======== Input material ========
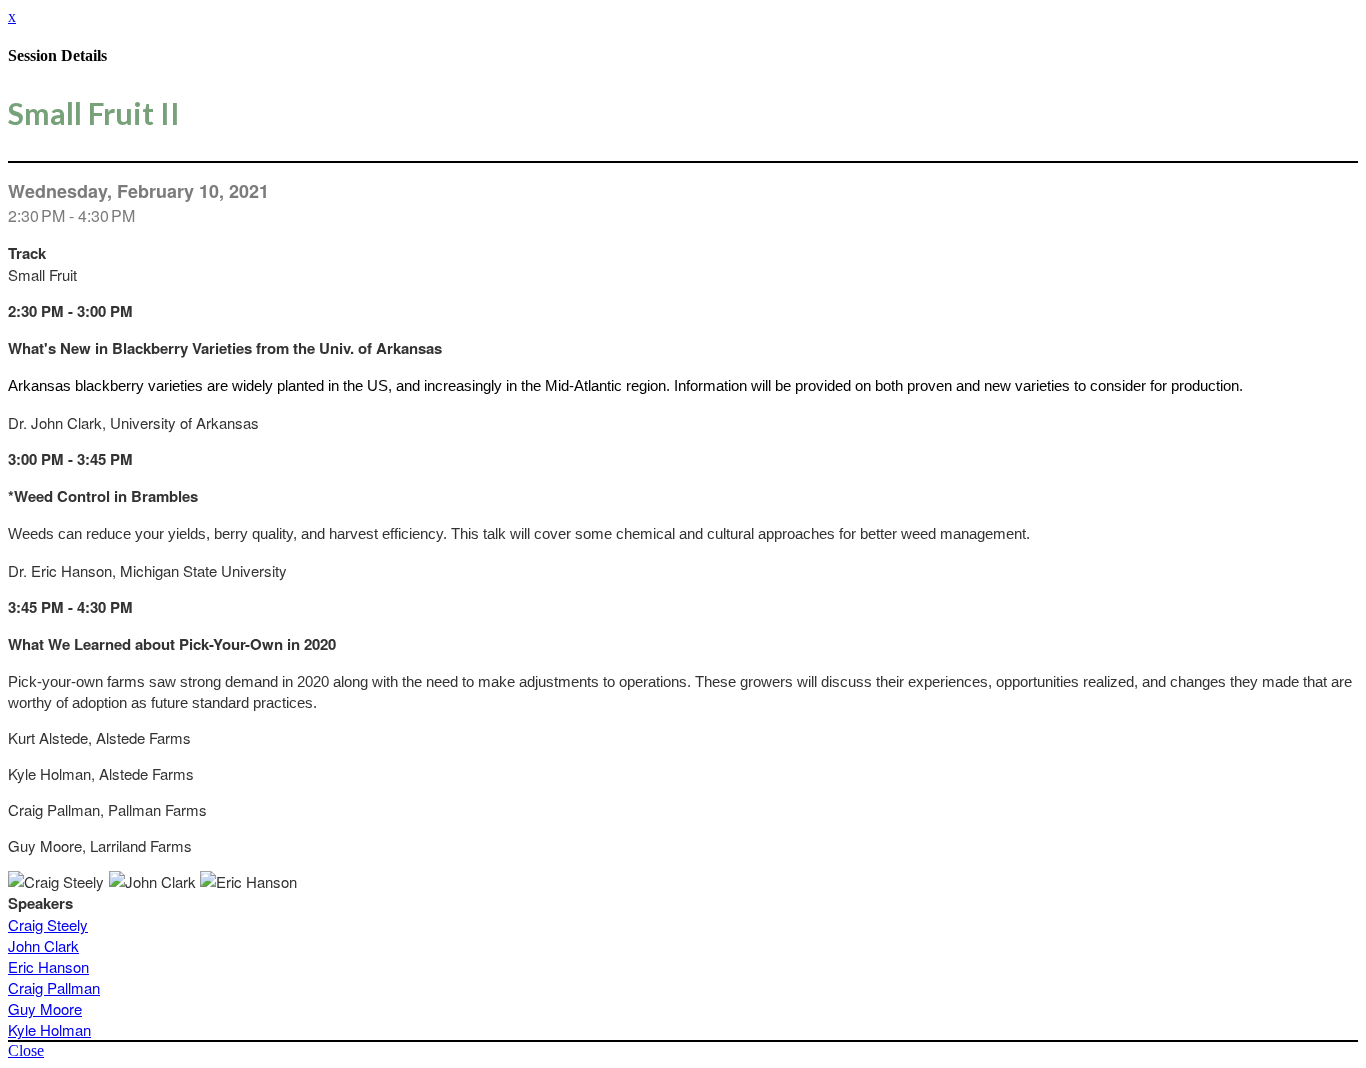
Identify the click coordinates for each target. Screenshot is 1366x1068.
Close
========
======== Input material ========
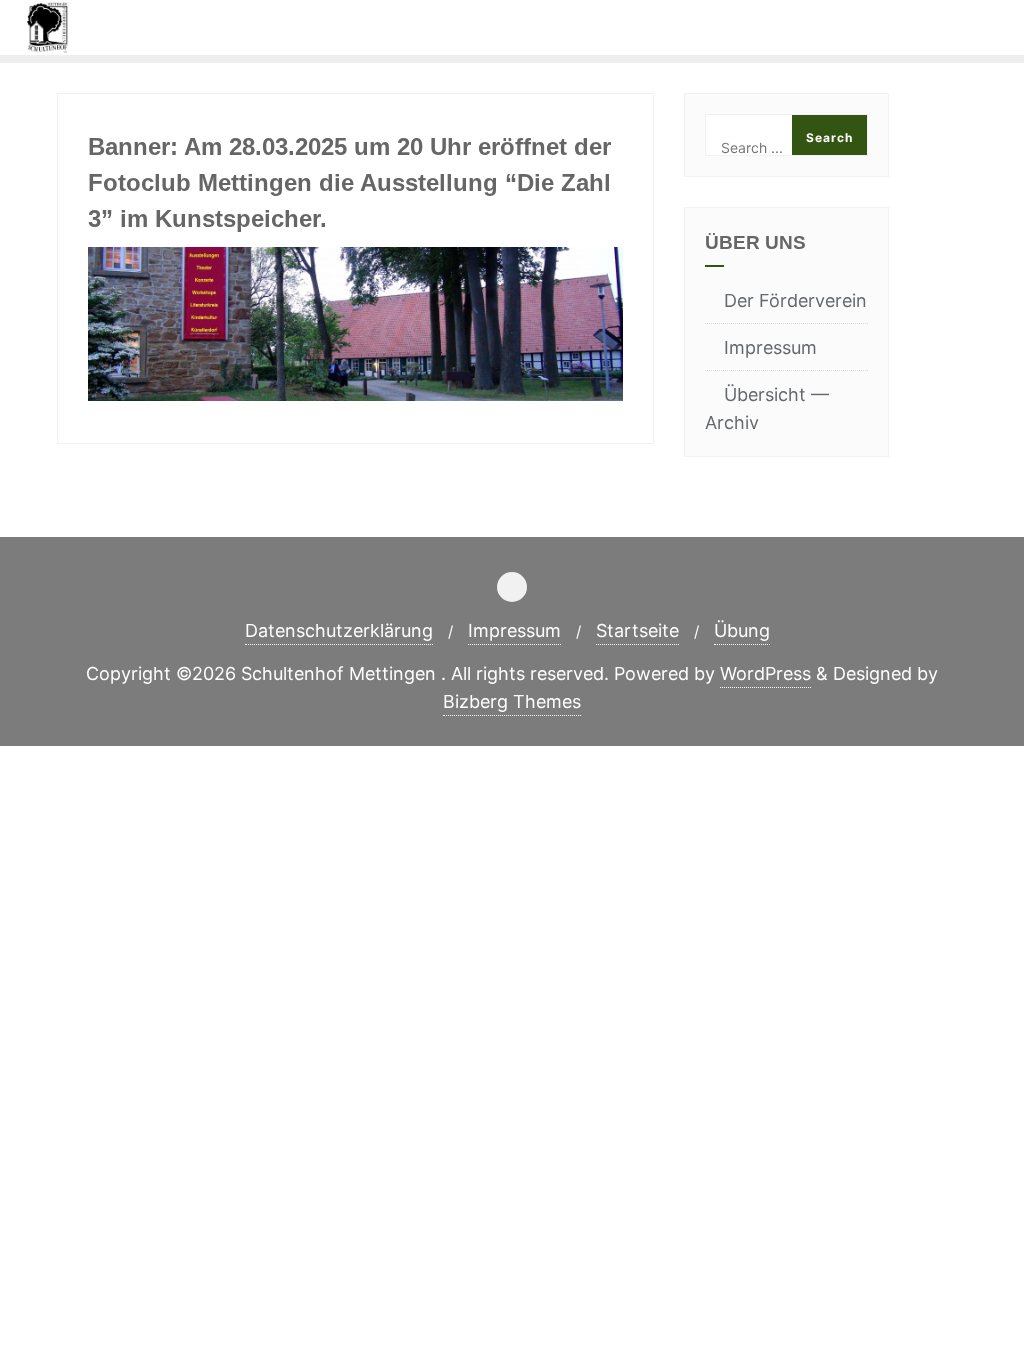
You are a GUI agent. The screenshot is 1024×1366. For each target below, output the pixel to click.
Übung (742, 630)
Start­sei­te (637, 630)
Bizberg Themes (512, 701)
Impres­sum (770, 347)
========
-- What you need to do --
Restate word for word the entries above, starting at the line with "You are a GUI" and ending at the line with "Impres­sum (770, 347)", inclusive, and no others.

-- Task result --
You are a GUI agent. The screenshot is 1024×1366. For each target below, output the pixel to click.
Übung (742, 630)
Start­sei­te (637, 630)
Bizberg Themes (512, 701)
Impres­sum (770, 347)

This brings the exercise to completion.